Association of the Complement System With Subclinical Atherosclerosis in Psoriasis: Findings From an Observational Cohort Study
J Invest Dermatol. 2023: S0022-202X(23)03112-3.
Psoriasis, characterized by chronic inflammation affecting the skin and joints, is associated with various co-morbidities and cardiovascular risk factors. As a result, individuals with psoriasis face an elevated risk of cardiovascular diseases, such as atherosclerosis. Atherosclerosis, a chronic condition sharing inflammatory and immune-response mechanisms with psoriasis, involves vascular inflammation and complement activation. In order to unravel the connection between atherosclerosis and psoriasis, a proteomics study followed by bioinformatics analysis was conducted, with subsequent validation using ELISA and western blotting.
When comparing plasma from patients solely with psoriasis to those with both psoriasis and atherosclerosis, 31 proteins of interest related to the complement system and oxygen transport were identified. Following validation, 11 proteins emerged as indicative of subclinical atherosclerosis in psoriasis patients, highlighting the significant role of complement cascades in the development of atherosclerotic plaques in individuals with psoriasis. These findings contribute to advancing our understanding of the pathological pathways underlying cardiovascular risk in this population. Moreover, they offer a promising foundation for developing predictive tools to enhance patient monitoring and designing more effective therapies.
The Relationship Between Circulating APOA-1 & Atherosclerosis Initiation & Progression in Psoriasis
J Invest Dermatol. 2023;143(10):1947-1954.
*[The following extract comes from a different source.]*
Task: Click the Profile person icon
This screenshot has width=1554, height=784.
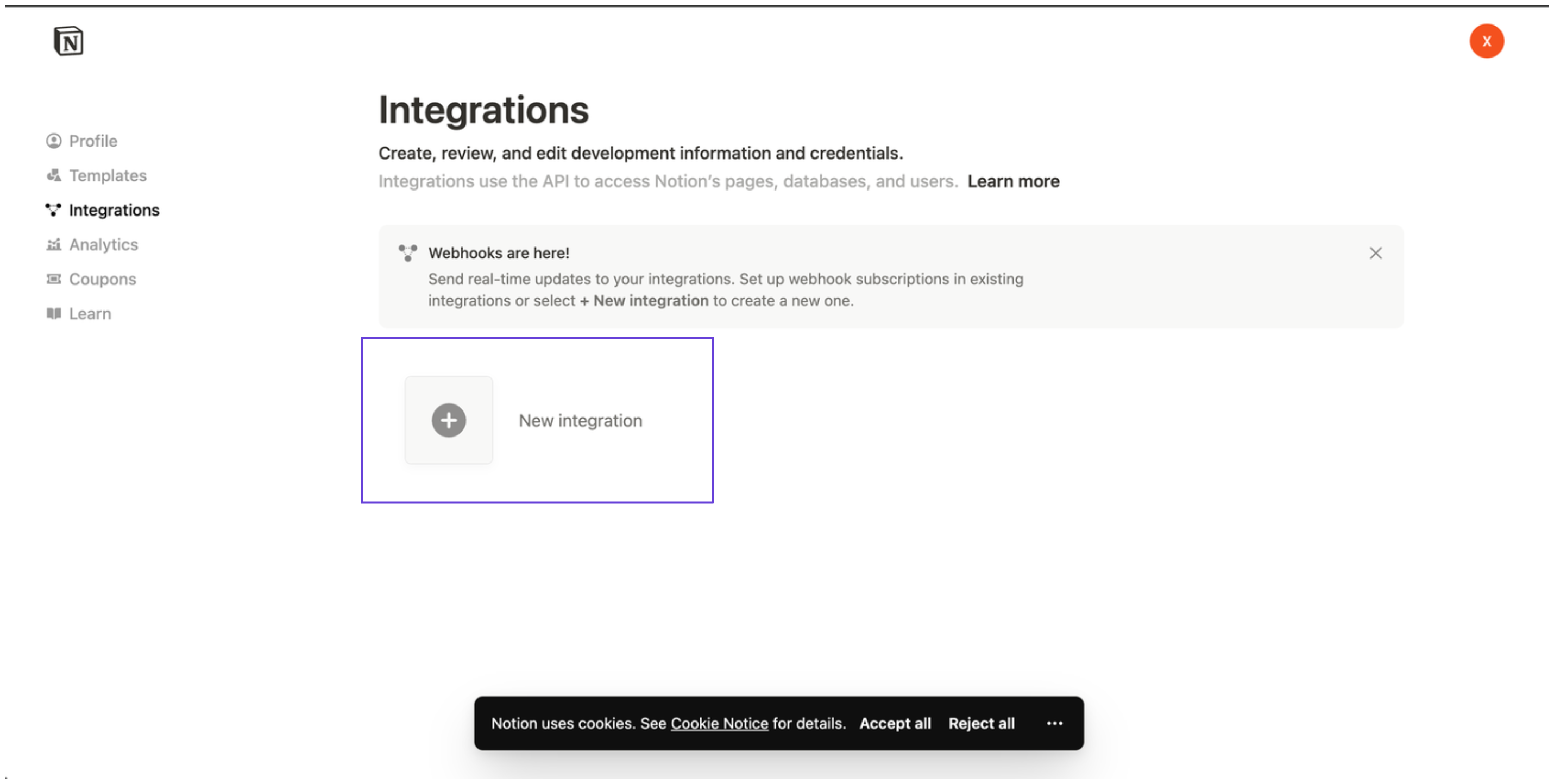Action: pyautogui.click(x=54, y=141)
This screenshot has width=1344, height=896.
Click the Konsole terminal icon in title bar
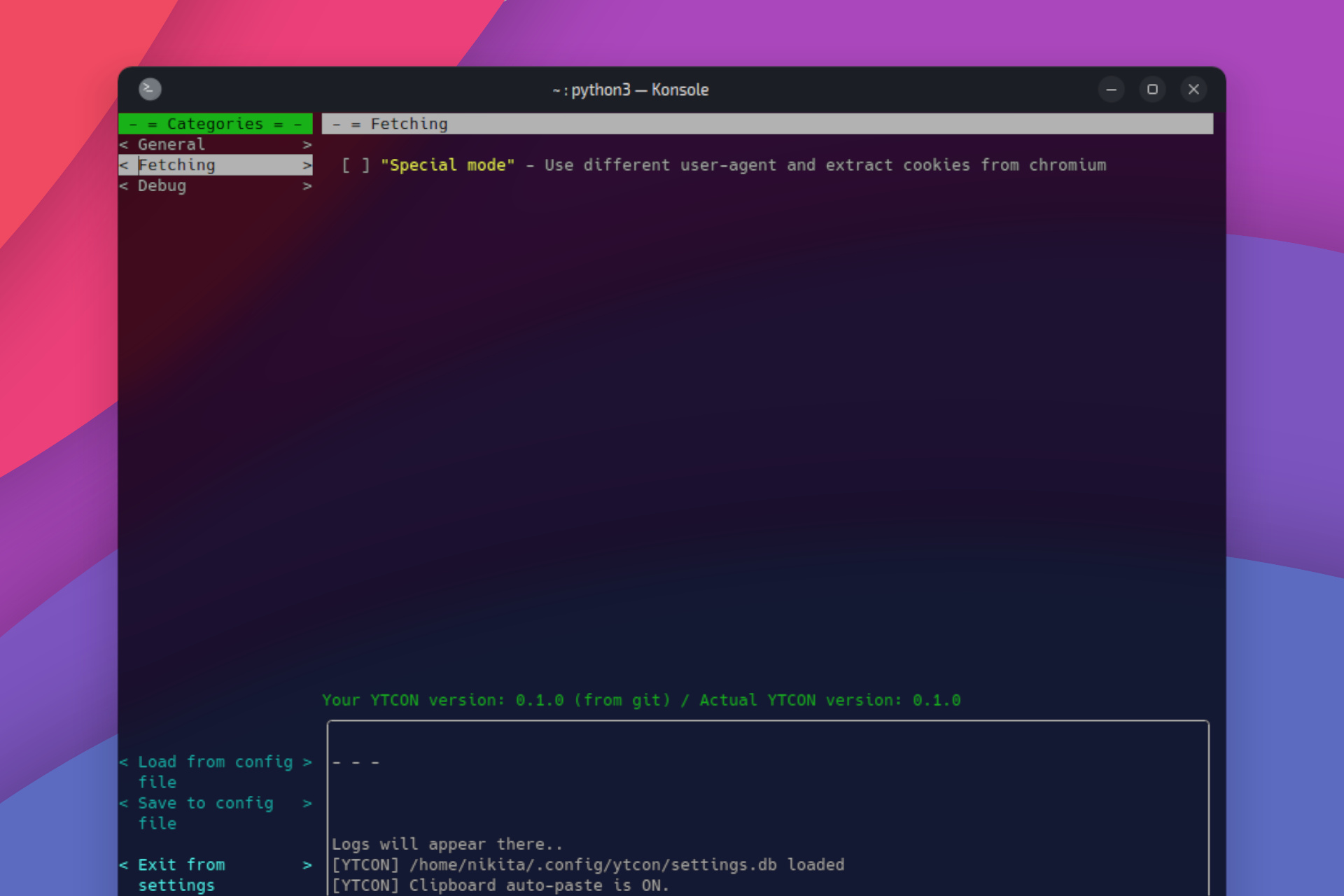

APOA-1 plays a crucial role in the functioning of high-density lipoprotein, particularly in reverse cholesterol transport, as indicated by cholesterol efflux capacity. Psoriasis, characterized by systemic inflammation, is linked to diminished cholesterol efflux capacity and an accelerated noncalcified coronary burden (NCB) measured through coronary computed tomographic angiography. This study aimed to elucidate the connection between APOA-1, cholesterol efflux capacity, and the progression of NCB over a 4-year period.
Participants with psoriasis, recruited consecutively, underwent coronary computed tomographic angiography for baseline NCB quantification (n=310) and a follow-up at four years (n=124). Blood samples were analyzed for cardiometabolic biomarkers. The lowest quartile of APOA-1 exhibited associations with cardiometabolic blood markers (insulin, homeostatic model assessment for insulin resistance, and cholesterol efflux capacity) and higher NCB (P<0.001). The low APOA-1 quartile was linked to higher NCB at the 4-year mark (β, -0.36, P=0.02) in fully adjusted models. Furthermore, a 10-unit decrease in APOA-1 correlated with a 16% increase in NCB progression over 4 years (OR, 0.83; 95% CI, 0.70-0.99; P=0.04).
Beyond its association with cardiometabolic disease, low APOA-1 was found to be connected with increased NCB over time. These results underscore the correlation between low APOA-1 levels and the initiation and progression of coronary artery disease, suggesting potential clinical utility in identifying high-risk populations for cardiovascular disease development.